Physical exam showed an alert, mildly anxious man who appeared older than his stated age. Cardiopulmonary and focal neurologic examinations were unremarkable. A urine drug screen, ethanol level, acetaminophen level, and salicylate level were negative. Over the next several hours, the patient became progressively obtunded and hypotensive, requiring intubation, invasive hemodynamic monitoring, and transfer to the ICU.
A chest radiograph and CT of the head without contrast were unrevealing. Additional laboratory testing was remarkable for leukocytosis at 12.7 cells/mm3 (4.5-11 cells/mm3), a glucose level of 220 mg/dL (70-200 mg/dL), and an anion gap of 24 mEq/L (8-16 mEq/L) The patient's osmolar gap and acetone level were within normal limits. An arterial blood gas showed a pH of 7.2 (reference range, 7.38-7.42), partial pressure of carbon dioxide of 28 mm Hg (reference range, 38-42 mm Hg), partial pressure of oxygen of 88 mm Hg (reference range, 75-100 mm Hg), and a bicarbonate level of 12 mmol/L (reference range, 23-29 mmol/L). Norepinephrine and insulin infusions were started, and a consultation with toxicology was sought.

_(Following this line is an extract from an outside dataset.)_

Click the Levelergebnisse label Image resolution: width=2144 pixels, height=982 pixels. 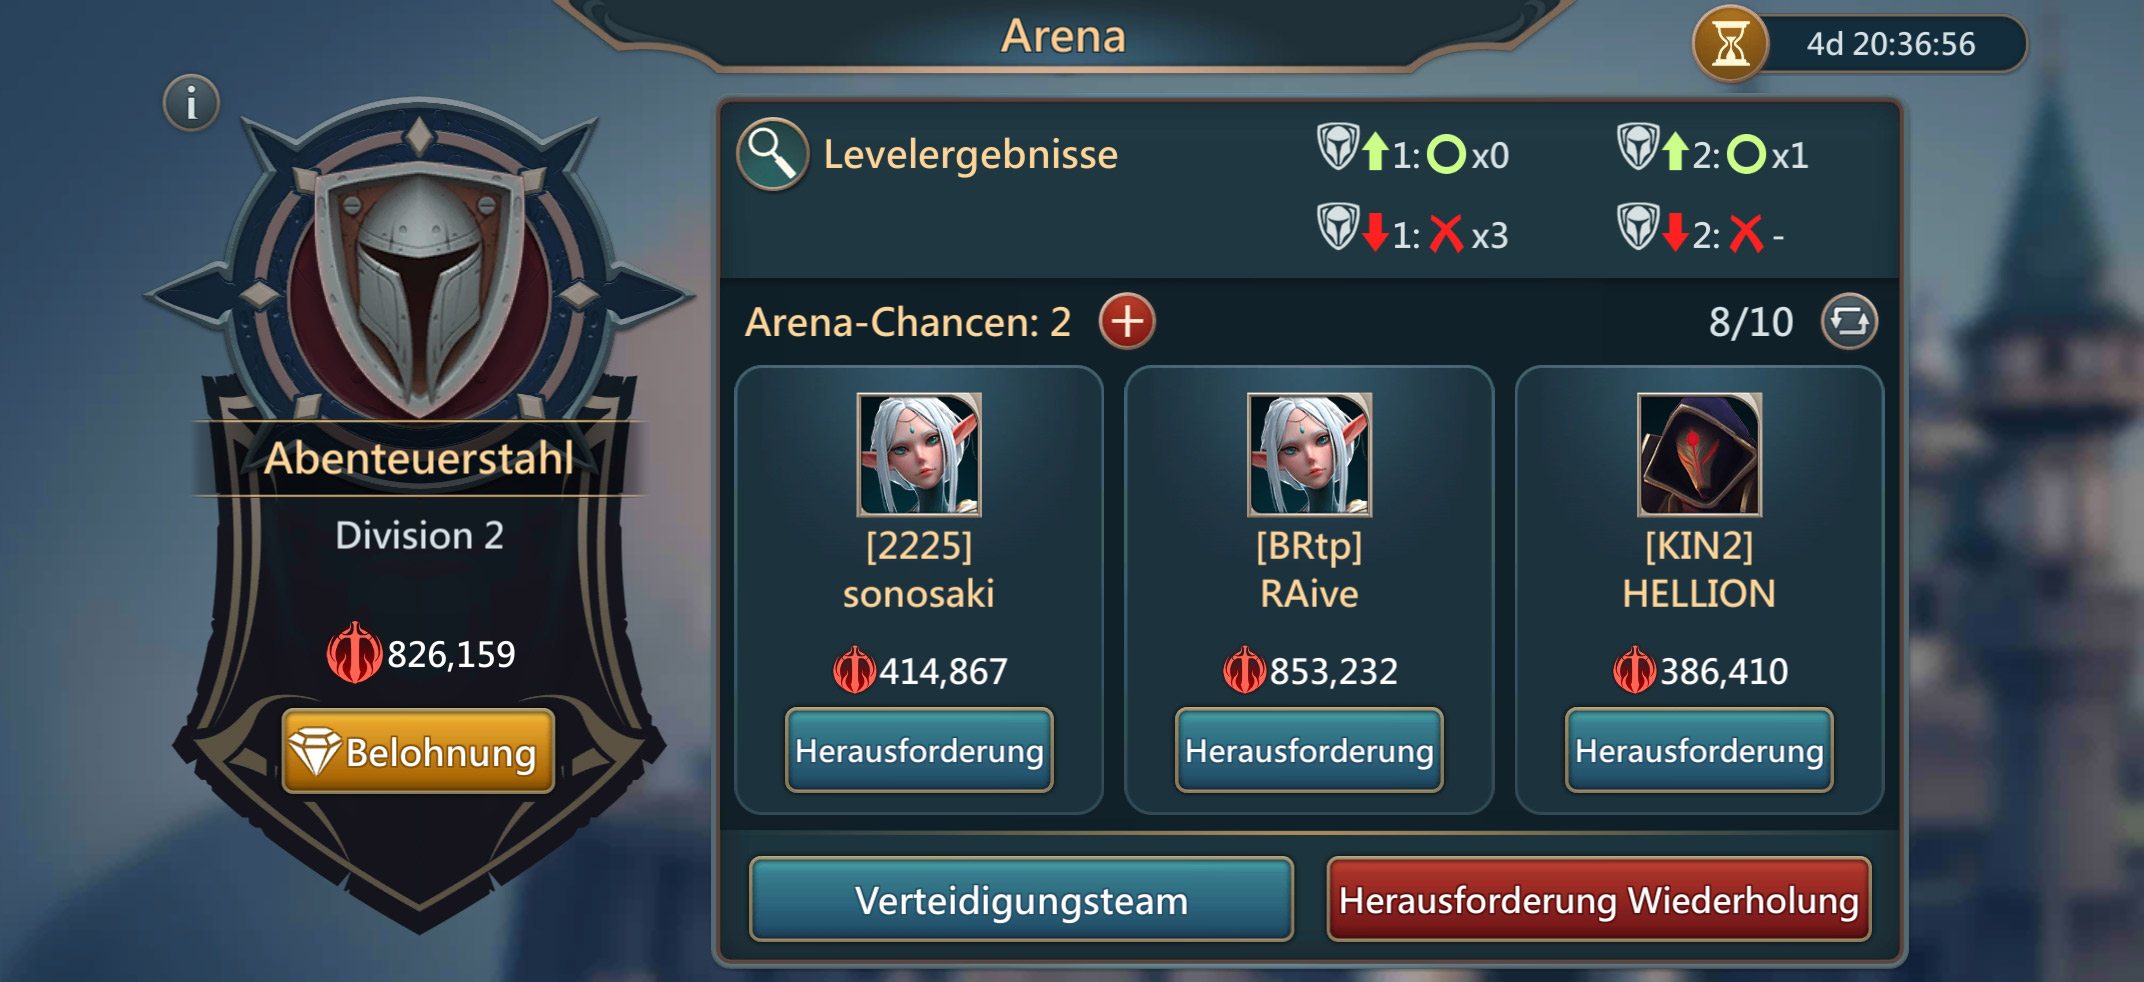tap(970, 155)
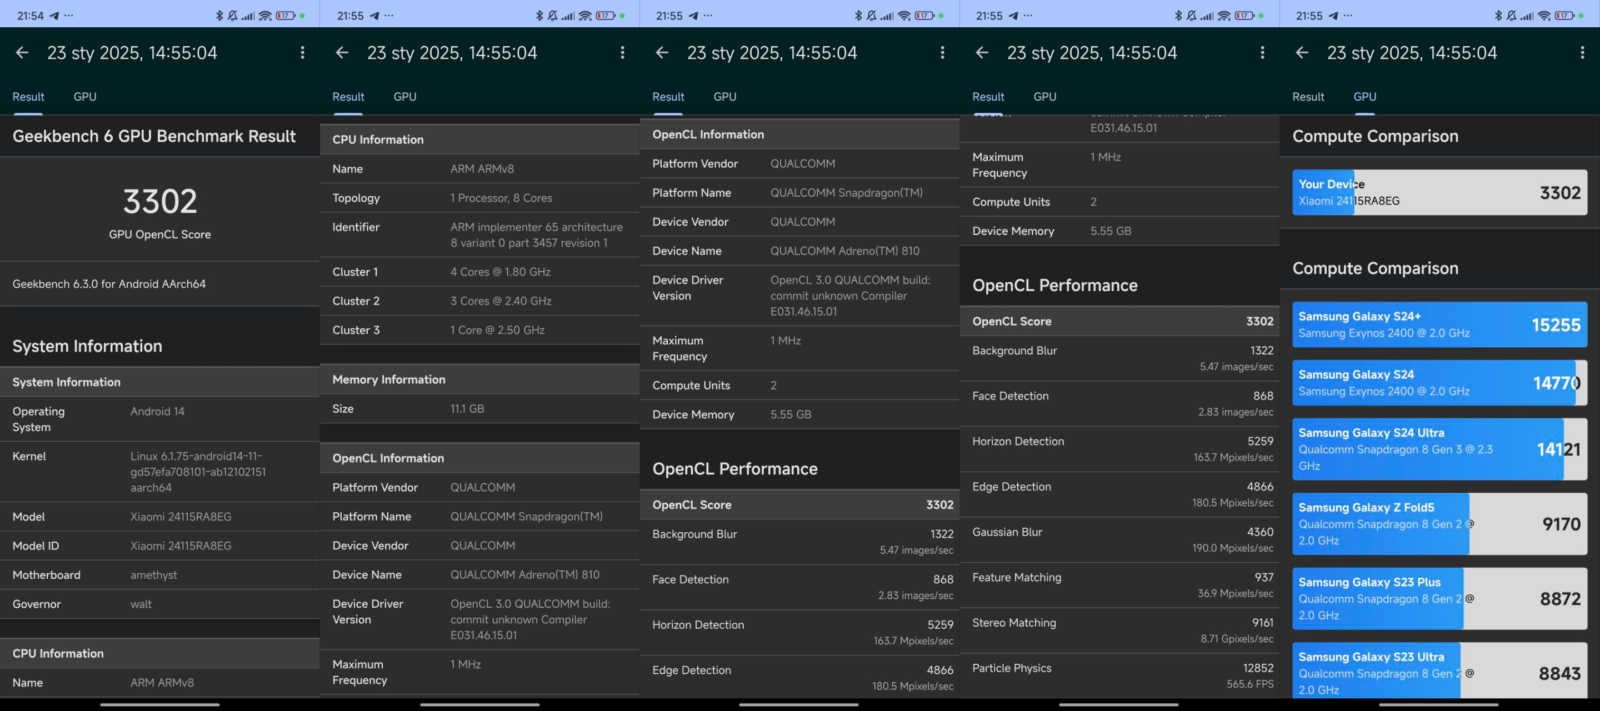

In the ICU, the patient's blood glucose level remained greater than 350 mg/dL despite no history of diabetes mellitus. He developed refractory hypotension (mean arterial pressure of 45 mm Hg despite vasopressor therapy). He was given IV insulin, vasopressin, norepinephrine, epinephrine, phenylephrine, calcium, glucagon, and methylene blue. Initiation of extracorporeal membrane oxygenation (ECMO) was considered but ultimately not pursued. Despite aggressive treatment, the patient died.
This patient's diagnosis is a fatal overdose of a CCB, toxicity from which can lead to profound hypotension as well as hyperglycemia. With therapeutic doses of a CCB, L-type calcium channels are blocked in cardiac and vascular smooth muscles, leading to decreased chronotropic and inotropic effects, as well as decreased vascular tone. With toxic doses, L-type calcium channels are blocked in the pancreas, leading to decreased release of endogenous insulin and subsequent hyperglycemia. While CCB overdose is not rare, death from CCB ingestion is: Out of 1,253 cases of CCB overdose identified by the American Association of Poison Control Centers in 2015, 18 were fatal.

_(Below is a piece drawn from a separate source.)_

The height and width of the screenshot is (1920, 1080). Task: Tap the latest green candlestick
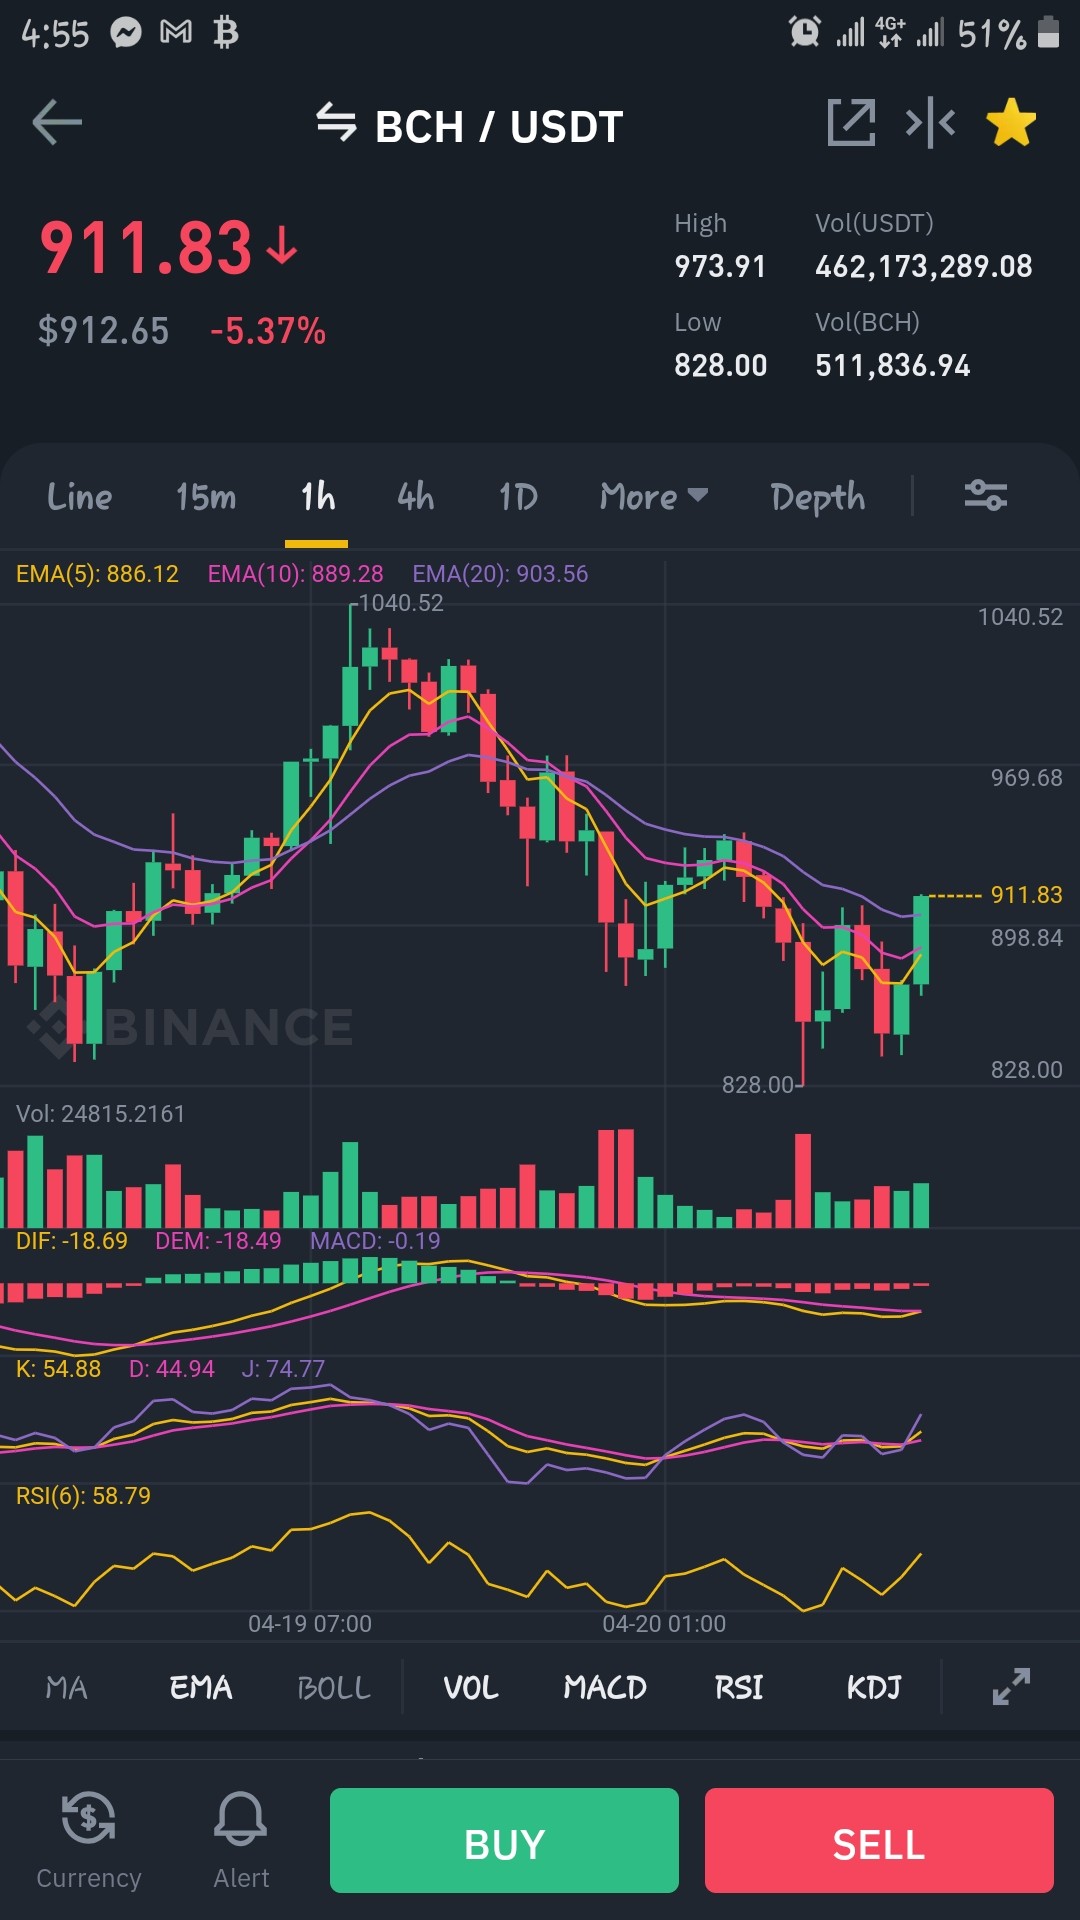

Management of CCB overdose with activated charcoal is recommended in patients seen within one hour of ingestion, provided that their mental status is normal. Whole-bowel irrigation can be performed for ingestion of extended-release formulations. In most cases, symptoms last for the duration of the CCB's half-life. Hypotension and organ dysfunction can lead to decreased drug elimination and therefore prolonged duration of symptoms.

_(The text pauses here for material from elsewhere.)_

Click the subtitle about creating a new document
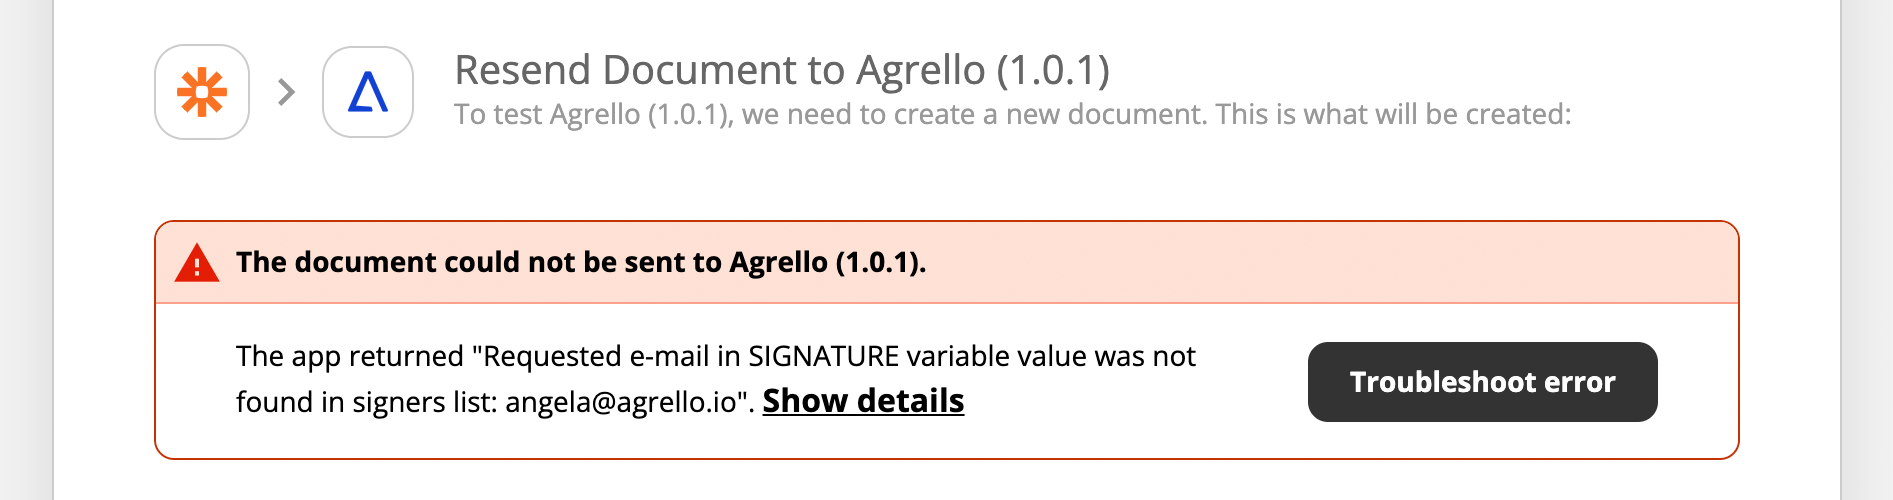Screen dimensions: 1893x500 [x=1012, y=115]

For patients with mild symptoms and stable hemodynamics, treatment is supportive. For severe cases, marked by mental status changes, hemodynamic derangement, and refractory hyperglycemia, patients may require treatment with vasopressors, IV insulin, methylene blue, glucagon, calcium, and ECMO. Refractory hyperglycemia indicates a severe overdose and often coincides with the level of hemodynamic derangement. The suggested treatment for life-threatening toxicity is high-dose (1 to 10 U/kg per hour) IV insulin, given for hemodynamic support due to its positive inotropic properties rather than for hyperglycemia. Case reports have shown that no maximum exists for high-dose insulin in management of such cases and it can be up-titrated until hemodynamic stability is achieved.
- Most CCB overdoses are successfully treated with supportive care, although severe toxicity can lead to profound hypotension and refractory hyperglycemia.
- Treatments for life-threatening toxicity include vasopressors, IV insulin, methylene blue, glucagon, calcium, and ECMO; insulin infusions are high-dose and can be up-titrated until hemodynamic stability is achieved.